Ditch the filter. Get a couple of powerheads rated at 100gph to 150gph each.
Marineland LED unit is no good. Your going to have to upgrade those if you want corals. Looking for 3w LEDs. You can ditch the hood and get a unit that sits over the tank or clips on the side.
How long are the 29g tanks? I can provide some links. Just go by the ones that fit your tank, Im guessing on the lenght.
EVO Quad Clip 3W Timer LED Aquarium Light Nano Marine Coral Reef 20x 3W Fowlr | eBay
EVO 24" LED Aquarium Light Coral Reef Saltwater Nano 16x 3W 3 Watts Lunar 60 Cm | eBay
24" 30" Aquarium LED Light Lunar Hard Soft Coral Fish Reef Tank 3W x 28 New | eBay


----------



## saltnewbie (Apr 30, 2013)

Thanks for the suggestions, but someone at my LFS said thst my light would be good enough for Zoanthids and some mushrooms..... So are you saying my light isn't good enough for any corals?


----------



## saltnewbie (Apr 30, 2013)

Also, what could i use as a hood or something to cover the top of my tank because im looking at fish that like to jump out of the tank.


----------



## Reefing Madness (Aug 12, 2011)

Im saying your Marine land hood isn't good enough for any corals. Its junk. For fish only.
What kind of fish do you have currently that are jumpers? Ive got monsters in my tank, they don't jump out. I have never used lids on my tanks. You can use egg crate on the top to keep jumpers in, if you plan on getting some. You can buy the mirrored style.


----------



## saltnewbie (Apr 30, 2013)

I don't have any fish yet, the tank is still cycling, but some of the fish that i was interested in were known for jumping out of the tank (can't remember the names of them off the top of my head). But anyways thanks for the suggestions but do you know any led lights that are relatively cheap besides the links you already shared with me?


----------



## saltnewbie (Apr 30, 2013)

What are the most colorful, hardy, and easy to take care of coral that you would reccomend to a beginner?


----------



## Reefing Madness (Aug 12, 2011)

Those LED links that I provided are the lowest i've found.
These would be strictly easy coral lighting
LED 24" 1600 Aquarium Light Marine Fowlr Cichlid 27X 1 Watt 1W Lunar Nano 60cm | eBay
LED 24" 1600 Timer Ready LED Aquarium Light Marine Fowlr Cichlid 27X 1W | eBay
LED 36" 2600 Timer Ready LED Aquarium Light Marine Fowlr Cichlid 42X 1W 90 Cm | eBay


----------



## Reefing Madness (Aug 12, 2011)

Easy to care for Corals
Beginner Corals: Corals Suitable for Beginners in Saltwater Aquariums


----------



## saltnewbie (Apr 30, 2013)

Thanks, i think i might as well pay the extra 20 bucks so i can get coral that require more light... i really appreciate you helping me out with all of my questions.


----------



## rtmaston (Jul 14, 2012)

if your looking at upgrading your light look at the marineland led light with moonlight and timer at marineland.com.i have it and really like it.


----------



## Reefing Madness (Aug 12, 2011)

rtmaston said:


> if your looking at upgrading your light look at the marineland led light with moonlight and timer at marineland.com.i have it and really like it.

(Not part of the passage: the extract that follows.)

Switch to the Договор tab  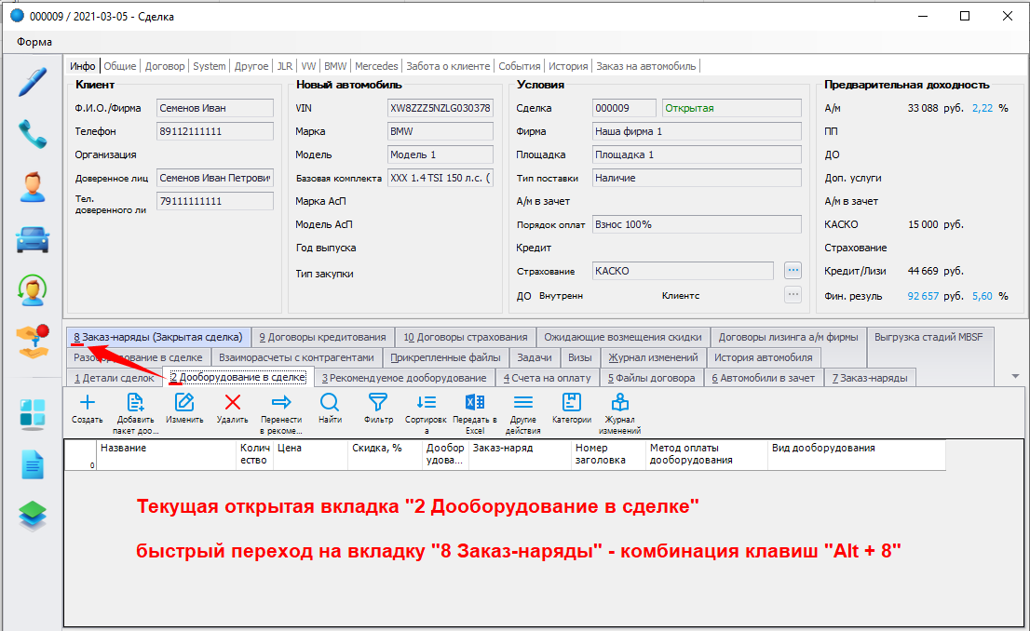pyautogui.click(x=165, y=66)

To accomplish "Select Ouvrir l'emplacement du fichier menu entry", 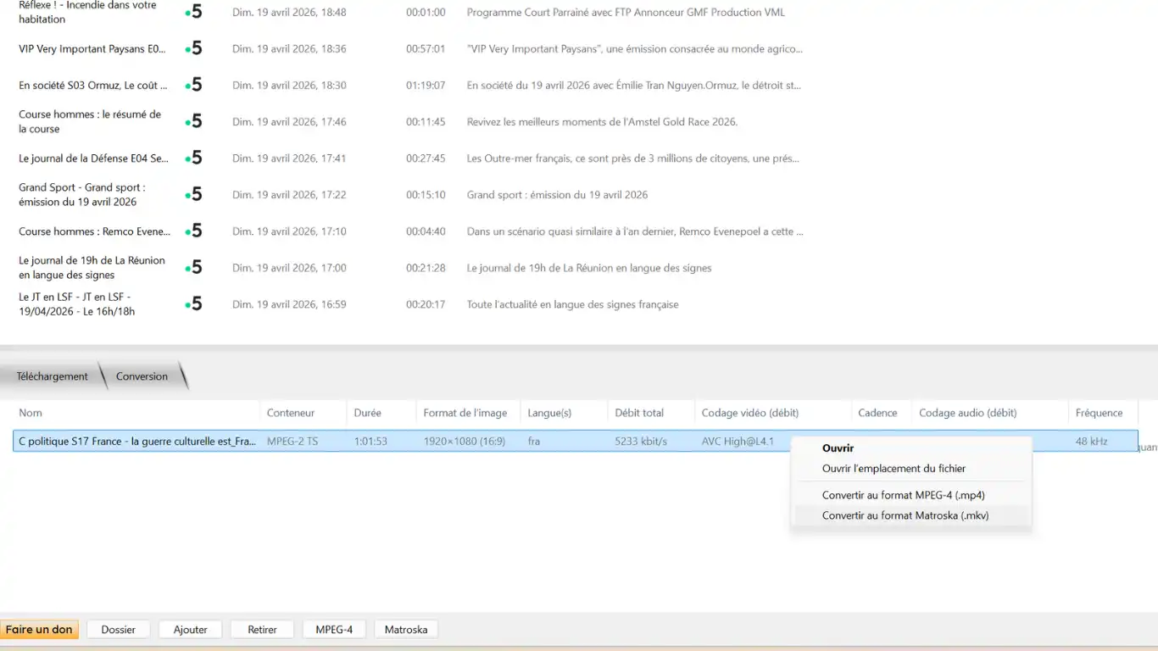I will (x=894, y=469).

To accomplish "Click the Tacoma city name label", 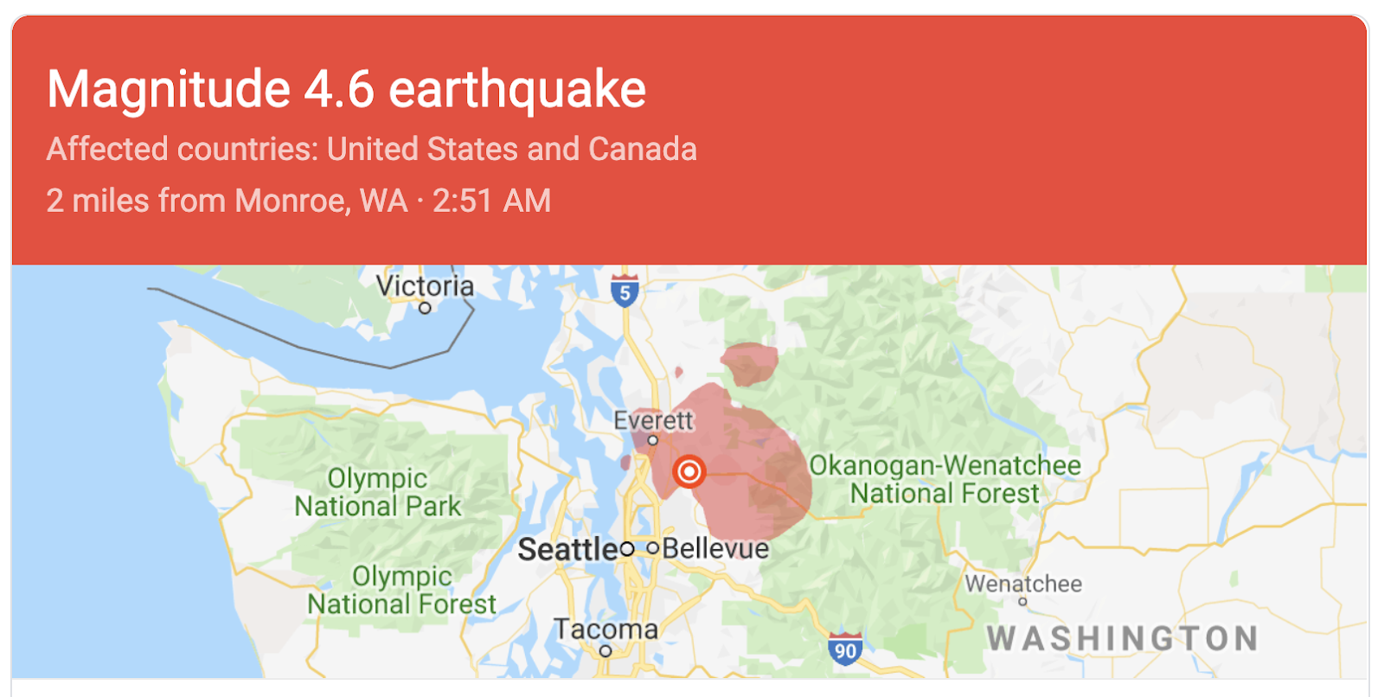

I'd not recommend it for Corals.


----------



## saltnewbie (Apr 30, 2013)

Back to the filtration topic, why wouldn't i want to use my tetra whisper hob filter?


----------



## Reefing Madness (Aug 12, 2011)

Nitrate Trap


----------



## saltnewbie (Apr 30, 2013)

Would it be because of the carbon or the filter media... and what should my nitrate level be at?


----------



## Reefing Madness (Aug 12, 2011)

Activated Carbon: HLLE Smoking Gun Found | Coral Magazine
Cleaning of the mechanical media once a week is a must with those things, thats what causes the Nitrate headache.
Trates should be kept under 30.


----------



## saltnewbie (Apr 30, 2013)

Thanks that really helped me!


----------